(Text and element pointing rows)
□ □ □

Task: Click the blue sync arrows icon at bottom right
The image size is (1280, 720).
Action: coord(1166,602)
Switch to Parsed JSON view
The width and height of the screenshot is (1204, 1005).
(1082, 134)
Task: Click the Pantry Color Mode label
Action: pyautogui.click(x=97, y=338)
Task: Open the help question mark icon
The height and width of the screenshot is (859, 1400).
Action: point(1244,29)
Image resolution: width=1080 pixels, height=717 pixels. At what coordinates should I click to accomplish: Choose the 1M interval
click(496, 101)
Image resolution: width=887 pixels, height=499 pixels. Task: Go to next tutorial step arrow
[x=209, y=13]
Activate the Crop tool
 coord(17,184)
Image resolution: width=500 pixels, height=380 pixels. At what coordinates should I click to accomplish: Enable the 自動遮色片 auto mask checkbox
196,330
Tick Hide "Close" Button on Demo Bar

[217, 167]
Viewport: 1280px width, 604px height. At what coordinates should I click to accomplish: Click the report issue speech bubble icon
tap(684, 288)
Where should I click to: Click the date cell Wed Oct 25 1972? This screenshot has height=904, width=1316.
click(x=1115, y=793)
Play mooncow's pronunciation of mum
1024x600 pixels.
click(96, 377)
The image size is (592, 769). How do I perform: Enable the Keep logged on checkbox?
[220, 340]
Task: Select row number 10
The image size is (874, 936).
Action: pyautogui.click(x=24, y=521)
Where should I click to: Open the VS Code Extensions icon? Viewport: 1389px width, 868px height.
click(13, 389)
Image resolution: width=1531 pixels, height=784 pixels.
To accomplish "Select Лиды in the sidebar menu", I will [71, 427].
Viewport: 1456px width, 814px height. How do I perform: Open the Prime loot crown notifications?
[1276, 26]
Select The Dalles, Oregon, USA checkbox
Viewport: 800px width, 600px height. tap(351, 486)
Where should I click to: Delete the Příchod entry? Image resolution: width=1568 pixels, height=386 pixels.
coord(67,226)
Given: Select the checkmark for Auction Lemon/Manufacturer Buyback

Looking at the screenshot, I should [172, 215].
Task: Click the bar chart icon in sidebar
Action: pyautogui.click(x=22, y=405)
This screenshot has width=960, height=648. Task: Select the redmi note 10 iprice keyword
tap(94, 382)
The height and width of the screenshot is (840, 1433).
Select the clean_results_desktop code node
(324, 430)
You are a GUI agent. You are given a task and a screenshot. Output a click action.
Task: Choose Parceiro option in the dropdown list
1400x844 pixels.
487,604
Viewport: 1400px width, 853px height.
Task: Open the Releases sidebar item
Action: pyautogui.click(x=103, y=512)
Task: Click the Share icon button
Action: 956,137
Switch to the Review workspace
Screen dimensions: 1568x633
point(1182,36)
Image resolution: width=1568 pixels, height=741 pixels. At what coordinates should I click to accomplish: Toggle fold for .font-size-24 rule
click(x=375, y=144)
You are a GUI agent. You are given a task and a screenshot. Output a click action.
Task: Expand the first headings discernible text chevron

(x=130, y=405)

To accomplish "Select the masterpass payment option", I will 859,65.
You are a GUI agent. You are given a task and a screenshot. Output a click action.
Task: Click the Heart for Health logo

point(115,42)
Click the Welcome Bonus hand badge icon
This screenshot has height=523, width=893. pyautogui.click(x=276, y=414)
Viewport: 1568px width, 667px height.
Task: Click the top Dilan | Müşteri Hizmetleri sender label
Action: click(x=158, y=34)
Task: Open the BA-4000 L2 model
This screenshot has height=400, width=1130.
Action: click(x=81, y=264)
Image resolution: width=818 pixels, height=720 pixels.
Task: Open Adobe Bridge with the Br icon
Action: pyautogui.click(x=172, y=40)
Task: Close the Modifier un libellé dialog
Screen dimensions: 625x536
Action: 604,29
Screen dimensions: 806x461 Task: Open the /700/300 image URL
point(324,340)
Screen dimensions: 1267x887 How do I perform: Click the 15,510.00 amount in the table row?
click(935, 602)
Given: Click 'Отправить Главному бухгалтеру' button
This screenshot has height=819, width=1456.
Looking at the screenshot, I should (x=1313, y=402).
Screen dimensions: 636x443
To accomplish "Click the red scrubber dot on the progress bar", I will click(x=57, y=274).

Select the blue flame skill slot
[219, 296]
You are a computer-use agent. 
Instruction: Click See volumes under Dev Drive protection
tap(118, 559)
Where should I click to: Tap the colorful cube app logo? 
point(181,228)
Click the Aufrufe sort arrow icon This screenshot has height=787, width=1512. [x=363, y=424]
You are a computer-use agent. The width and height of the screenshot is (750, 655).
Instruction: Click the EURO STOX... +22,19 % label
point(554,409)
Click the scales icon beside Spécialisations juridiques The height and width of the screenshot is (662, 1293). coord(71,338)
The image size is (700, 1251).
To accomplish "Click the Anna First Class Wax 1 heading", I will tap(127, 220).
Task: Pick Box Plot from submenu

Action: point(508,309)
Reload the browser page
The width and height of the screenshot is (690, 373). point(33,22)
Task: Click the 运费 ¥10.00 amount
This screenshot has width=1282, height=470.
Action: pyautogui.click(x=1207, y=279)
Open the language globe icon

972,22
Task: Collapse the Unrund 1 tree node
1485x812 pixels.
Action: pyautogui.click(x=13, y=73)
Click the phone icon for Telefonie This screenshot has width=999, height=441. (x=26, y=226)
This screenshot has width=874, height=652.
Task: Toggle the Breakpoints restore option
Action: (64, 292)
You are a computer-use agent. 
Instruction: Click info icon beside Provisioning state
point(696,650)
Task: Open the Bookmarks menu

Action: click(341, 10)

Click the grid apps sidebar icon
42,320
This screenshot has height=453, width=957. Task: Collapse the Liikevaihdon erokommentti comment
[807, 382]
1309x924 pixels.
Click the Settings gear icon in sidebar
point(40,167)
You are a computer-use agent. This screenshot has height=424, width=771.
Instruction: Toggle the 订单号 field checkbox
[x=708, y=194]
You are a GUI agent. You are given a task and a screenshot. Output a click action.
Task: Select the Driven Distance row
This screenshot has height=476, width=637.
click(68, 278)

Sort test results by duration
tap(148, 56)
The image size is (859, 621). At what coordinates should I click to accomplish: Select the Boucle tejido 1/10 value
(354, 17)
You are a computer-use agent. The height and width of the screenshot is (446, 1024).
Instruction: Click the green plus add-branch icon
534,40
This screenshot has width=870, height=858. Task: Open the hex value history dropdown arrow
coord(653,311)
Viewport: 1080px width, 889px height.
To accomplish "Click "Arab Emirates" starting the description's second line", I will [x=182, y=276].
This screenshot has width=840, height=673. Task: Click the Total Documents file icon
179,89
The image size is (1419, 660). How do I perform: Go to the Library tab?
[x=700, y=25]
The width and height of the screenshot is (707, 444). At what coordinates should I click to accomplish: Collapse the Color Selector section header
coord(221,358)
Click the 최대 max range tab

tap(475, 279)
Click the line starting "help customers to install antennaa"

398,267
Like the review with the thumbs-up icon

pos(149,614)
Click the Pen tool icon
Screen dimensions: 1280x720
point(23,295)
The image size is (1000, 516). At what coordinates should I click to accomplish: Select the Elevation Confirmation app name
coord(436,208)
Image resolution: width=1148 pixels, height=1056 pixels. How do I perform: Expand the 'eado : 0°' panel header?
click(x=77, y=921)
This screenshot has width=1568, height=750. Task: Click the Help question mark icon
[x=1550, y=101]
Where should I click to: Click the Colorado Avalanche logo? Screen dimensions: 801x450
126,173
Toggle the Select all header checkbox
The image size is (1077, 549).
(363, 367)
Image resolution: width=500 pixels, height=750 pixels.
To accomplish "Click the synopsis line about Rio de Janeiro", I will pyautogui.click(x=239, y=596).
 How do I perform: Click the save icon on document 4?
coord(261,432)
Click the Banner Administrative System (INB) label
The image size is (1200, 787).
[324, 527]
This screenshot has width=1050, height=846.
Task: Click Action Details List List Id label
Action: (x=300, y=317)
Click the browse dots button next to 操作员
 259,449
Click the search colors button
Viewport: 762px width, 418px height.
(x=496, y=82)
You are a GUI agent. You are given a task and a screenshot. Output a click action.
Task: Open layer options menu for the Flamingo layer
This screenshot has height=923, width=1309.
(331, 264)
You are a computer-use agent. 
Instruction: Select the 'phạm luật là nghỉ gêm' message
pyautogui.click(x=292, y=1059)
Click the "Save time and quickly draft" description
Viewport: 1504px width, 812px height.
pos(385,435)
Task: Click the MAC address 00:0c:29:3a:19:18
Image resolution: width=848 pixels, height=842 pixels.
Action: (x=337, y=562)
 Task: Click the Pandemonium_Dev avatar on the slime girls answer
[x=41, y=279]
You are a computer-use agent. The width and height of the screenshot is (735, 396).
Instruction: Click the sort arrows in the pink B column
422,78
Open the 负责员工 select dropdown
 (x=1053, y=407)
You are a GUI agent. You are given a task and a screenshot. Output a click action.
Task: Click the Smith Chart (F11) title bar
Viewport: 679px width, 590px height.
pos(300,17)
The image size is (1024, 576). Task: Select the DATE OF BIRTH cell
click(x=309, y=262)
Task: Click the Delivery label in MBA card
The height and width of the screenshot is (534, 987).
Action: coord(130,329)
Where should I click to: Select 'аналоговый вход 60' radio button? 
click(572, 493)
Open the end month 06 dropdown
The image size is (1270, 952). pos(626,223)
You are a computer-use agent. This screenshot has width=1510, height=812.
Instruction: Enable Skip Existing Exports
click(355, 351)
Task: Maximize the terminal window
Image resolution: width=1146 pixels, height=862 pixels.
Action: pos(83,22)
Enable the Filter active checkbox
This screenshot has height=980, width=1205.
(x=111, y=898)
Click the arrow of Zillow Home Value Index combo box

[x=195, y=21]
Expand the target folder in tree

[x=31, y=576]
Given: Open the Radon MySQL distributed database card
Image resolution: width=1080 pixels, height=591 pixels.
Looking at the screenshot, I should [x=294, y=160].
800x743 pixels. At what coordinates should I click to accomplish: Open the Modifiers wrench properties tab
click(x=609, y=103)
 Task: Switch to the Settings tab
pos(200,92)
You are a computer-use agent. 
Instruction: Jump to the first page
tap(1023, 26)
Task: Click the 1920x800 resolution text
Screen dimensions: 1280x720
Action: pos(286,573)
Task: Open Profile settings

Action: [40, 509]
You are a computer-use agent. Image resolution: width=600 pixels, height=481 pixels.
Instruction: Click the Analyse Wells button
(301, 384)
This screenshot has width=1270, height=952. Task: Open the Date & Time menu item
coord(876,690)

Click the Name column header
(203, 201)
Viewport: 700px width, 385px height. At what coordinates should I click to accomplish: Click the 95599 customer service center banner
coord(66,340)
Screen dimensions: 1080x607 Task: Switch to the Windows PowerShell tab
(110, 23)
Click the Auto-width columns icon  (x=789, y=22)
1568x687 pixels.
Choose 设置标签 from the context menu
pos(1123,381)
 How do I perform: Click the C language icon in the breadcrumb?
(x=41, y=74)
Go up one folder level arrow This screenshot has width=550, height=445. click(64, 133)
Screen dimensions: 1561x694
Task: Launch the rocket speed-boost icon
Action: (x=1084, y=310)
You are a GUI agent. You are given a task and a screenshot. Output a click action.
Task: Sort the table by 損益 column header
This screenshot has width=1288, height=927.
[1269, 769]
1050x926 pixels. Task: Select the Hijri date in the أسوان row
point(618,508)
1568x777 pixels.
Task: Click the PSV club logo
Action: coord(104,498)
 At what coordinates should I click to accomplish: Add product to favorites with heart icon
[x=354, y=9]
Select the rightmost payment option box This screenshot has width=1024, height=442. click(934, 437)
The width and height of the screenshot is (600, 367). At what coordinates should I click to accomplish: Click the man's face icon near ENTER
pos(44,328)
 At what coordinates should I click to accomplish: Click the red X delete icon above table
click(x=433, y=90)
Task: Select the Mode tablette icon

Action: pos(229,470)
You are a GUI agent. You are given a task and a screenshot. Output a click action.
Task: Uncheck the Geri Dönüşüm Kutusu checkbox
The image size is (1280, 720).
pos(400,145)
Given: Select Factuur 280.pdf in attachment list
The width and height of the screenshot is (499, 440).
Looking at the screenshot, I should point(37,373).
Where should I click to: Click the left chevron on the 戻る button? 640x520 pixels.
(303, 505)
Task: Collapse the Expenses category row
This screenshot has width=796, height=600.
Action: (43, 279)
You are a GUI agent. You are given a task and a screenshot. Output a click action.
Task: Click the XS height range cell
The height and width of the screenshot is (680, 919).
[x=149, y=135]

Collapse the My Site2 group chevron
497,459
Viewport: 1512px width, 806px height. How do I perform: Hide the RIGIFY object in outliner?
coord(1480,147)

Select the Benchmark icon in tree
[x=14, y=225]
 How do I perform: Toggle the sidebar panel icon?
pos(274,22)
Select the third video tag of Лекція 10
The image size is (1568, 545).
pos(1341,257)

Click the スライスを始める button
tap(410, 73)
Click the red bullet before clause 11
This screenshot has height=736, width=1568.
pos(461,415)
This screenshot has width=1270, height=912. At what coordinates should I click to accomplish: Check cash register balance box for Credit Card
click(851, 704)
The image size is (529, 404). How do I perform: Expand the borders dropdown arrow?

□ □ □

▶ **Given problem**
Copy the lines starting at the one containing "You are a computer-use agent. Image" and ending at the one containing "pos(1123,381)", including both ends and the requests. Subtract 50 from every coordinate in the answers and leave all other lines unchanged.

▶ **Expected answer**
You are a computer-use agent. Image resolution: width=600 pixels, height=481 pixels.
Instruction: Click the Analyse Wells button
(251, 334)
This screenshot has width=1270, height=952. Task: Open the Date & Time menu item
coord(826,640)

Click the Name column header
(153, 151)
Viewport: 700px width, 385px height. At what coordinates should I click to accomplish: Click the 95599 customer service center banner
coord(16,290)
Screen dimensions: 1080x607 Task: Switch to the Windows PowerShell tab
(60, -27)
Click the Auto-width columns icon  (x=739, y=-28)
1568x687 pixels.
Choose 设置标签 from the context menu
pos(1073,331)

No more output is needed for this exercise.